[Study material]
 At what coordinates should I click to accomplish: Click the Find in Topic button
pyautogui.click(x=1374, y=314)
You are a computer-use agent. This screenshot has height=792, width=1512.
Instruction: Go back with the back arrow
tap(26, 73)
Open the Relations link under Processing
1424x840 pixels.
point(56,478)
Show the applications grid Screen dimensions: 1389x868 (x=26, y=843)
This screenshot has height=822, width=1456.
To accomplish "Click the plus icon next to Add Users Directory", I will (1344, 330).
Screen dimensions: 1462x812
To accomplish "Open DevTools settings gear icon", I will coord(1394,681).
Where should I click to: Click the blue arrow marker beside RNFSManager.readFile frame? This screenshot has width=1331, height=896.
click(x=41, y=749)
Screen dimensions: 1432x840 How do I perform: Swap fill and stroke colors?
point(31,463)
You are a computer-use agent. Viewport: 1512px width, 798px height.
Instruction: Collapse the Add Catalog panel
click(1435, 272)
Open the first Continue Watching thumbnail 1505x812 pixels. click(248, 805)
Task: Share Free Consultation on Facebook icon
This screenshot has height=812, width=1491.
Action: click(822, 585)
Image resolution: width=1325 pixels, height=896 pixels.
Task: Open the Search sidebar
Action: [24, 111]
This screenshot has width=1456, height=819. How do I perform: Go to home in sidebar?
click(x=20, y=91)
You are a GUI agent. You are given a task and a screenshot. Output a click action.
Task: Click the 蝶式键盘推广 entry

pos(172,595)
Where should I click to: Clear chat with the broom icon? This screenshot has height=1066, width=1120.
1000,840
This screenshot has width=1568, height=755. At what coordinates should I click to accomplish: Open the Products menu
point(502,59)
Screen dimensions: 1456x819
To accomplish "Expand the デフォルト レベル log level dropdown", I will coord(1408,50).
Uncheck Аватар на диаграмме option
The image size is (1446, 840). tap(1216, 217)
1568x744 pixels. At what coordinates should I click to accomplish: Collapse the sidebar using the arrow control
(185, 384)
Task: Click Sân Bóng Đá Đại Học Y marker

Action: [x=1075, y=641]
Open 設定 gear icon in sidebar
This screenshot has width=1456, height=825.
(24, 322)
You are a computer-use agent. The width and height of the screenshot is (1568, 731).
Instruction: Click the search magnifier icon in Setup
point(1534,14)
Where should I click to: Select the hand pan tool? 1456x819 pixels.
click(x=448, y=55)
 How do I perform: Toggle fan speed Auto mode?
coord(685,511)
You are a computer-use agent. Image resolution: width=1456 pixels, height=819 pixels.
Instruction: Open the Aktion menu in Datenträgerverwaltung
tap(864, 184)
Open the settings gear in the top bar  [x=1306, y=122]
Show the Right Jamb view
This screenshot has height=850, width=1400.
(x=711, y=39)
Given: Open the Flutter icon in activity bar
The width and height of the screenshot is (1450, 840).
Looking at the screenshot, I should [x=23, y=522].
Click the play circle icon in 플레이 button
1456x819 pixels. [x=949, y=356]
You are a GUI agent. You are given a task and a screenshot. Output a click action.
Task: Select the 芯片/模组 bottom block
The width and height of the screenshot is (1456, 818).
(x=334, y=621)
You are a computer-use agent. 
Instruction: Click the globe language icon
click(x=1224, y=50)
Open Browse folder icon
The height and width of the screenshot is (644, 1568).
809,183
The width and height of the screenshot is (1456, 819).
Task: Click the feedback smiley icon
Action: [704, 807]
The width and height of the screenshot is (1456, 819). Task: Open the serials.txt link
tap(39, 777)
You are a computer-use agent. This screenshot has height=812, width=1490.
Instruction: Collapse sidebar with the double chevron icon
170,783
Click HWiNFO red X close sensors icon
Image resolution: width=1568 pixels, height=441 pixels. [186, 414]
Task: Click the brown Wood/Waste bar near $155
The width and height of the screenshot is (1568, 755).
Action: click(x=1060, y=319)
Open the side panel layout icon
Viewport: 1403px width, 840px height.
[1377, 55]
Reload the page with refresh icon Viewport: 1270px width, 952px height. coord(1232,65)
[/Study material]
Goal of the exercise ▸ Whatever appears in the data above is to be set down exactly.

Problem solution ▸
 At what coordinates should I click to accomplish: Click the Find in Topic button
pyautogui.click(x=1374, y=314)
You are a computer-use agent. This screenshot has height=792, width=1512.
Instruction: Go back with the back arrow
tap(26, 73)
Open the Relations link under Processing
1424x840 pixels.
point(56,478)
Show the applications grid Screen dimensions: 1389x868 (x=26, y=843)
This screenshot has height=822, width=1456.
To accomplish "Click the plus icon next to Add Users Directory", I will (1344, 330).
Screen dimensions: 1462x812
To accomplish "Open DevTools settings gear icon", I will coord(1394,681).
Where should I click to: Click the blue arrow marker beside RNFSManager.readFile frame? This screenshot has width=1331, height=896.
click(x=41, y=749)
Screen dimensions: 1432x840 How do I perform: Swap fill and stroke colors?
point(31,463)
You are a computer-use agent. Viewport: 1512px width, 798px height.
Instruction: Collapse the Add Catalog panel
click(1435, 272)
Open the first Continue Watching thumbnail 1505x812 pixels. click(248, 805)
Task: Share Free Consultation on Facebook icon
This screenshot has height=812, width=1491.
Action: click(822, 585)
Image resolution: width=1325 pixels, height=896 pixels.
Task: Open the Search sidebar
Action: [24, 111]
This screenshot has width=1456, height=819. How do I perform: Go to home in sidebar?
click(x=20, y=91)
You are a GUI agent. You are given a task and a screenshot. Output a click action.
Task: Click the 蝶式键盘推广 entry

pos(172,595)
Where should I click to: Clear chat with the broom icon? This screenshot has height=1066, width=1120.
1000,840
This screenshot has width=1568, height=755. At what coordinates should I click to accomplish: Open the Products menu
point(502,59)
Screen dimensions: 1456x819
To accomplish "Expand the デフォルト レベル log level dropdown", I will coord(1408,50).
Uncheck Аватар на диаграмме option
The image size is (1446, 840). tap(1216, 217)
1568x744 pixels. At what coordinates should I click to accomplish: Collapse the sidebar using the arrow control
(185, 384)
Task: Click Sân Bóng Đá Đại Học Y marker

Action: [x=1075, y=641]
Open 設定 gear icon in sidebar
This screenshot has width=1456, height=825.
(24, 322)
You are a computer-use agent. The width and height of the screenshot is (1568, 731).
Instruction: Click the search magnifier icon in Setup
point(1534,14)
Where should I click to: Select the hand pan tool? 1456x819 pixels.
click(x=448, y=55)
 How do I perform: Toggle fan speed Auto mode?
coord(685,511)
You are a computer-use agent. Image resolution: width=1456 pixels, height=819 pixels.
Instruction: Open the Aktion menu in Datenträgerverwaltung
tap(864, 184)
Open the settings gear in the top bar  [x=1306, y=122]
Show the Right Jamb view
This screenshot has height=850, width=1400.
(x=711, y=39)
Given: Open the Flutter icon in activity bar
The width and height of the screenshot is (1450, 840).
Looking at the screenshot, I should [x=23, y=522].
Click the play circle icon in 플레이 button
1456x819 pixels. [x=949, y=356]
You are a GUI agent. You are given a task and a screenshot. Output a click action.
Task: Select the 芯片/模组 bottom block
The width and height of the screenshot is (1456, 818).
(x=334, y=621)
You are a computer-use agent. 
Instruction: Click the globe language icon
click(x=1224, y=50)
Open Browse folder icon
The height and width of the screenshot is (644, 1568).
809,183
The width and height of the screenshot is (1456, 819).
Task: Click the feedback smiley icon
Action: [704, 807]
The width and height of the screenshot is (1456, 819). Task: Open the serials.txt link
tap(39, 777)
You are a computer-use agent. This screenshot has height=812, width=1490.
Instruction: Collapse sidebar with the double chevron icon
170,783
Click HWiNFO red X close sensors icon
Image resolution: width=1568 pixels, height=441 pixels. [186, 414]
Task: Click the brown Wood/Waste bar near $155
The width and height of the screenshot is (1568, 755).
Action: click(x=1060, y=319)
Open the side panel layout icon
Viewport: 1403px width, 840px height.
[1377, 55]
Reload the page with refresh icon Viewport: 1270px width, 952px height. coord(1232,65)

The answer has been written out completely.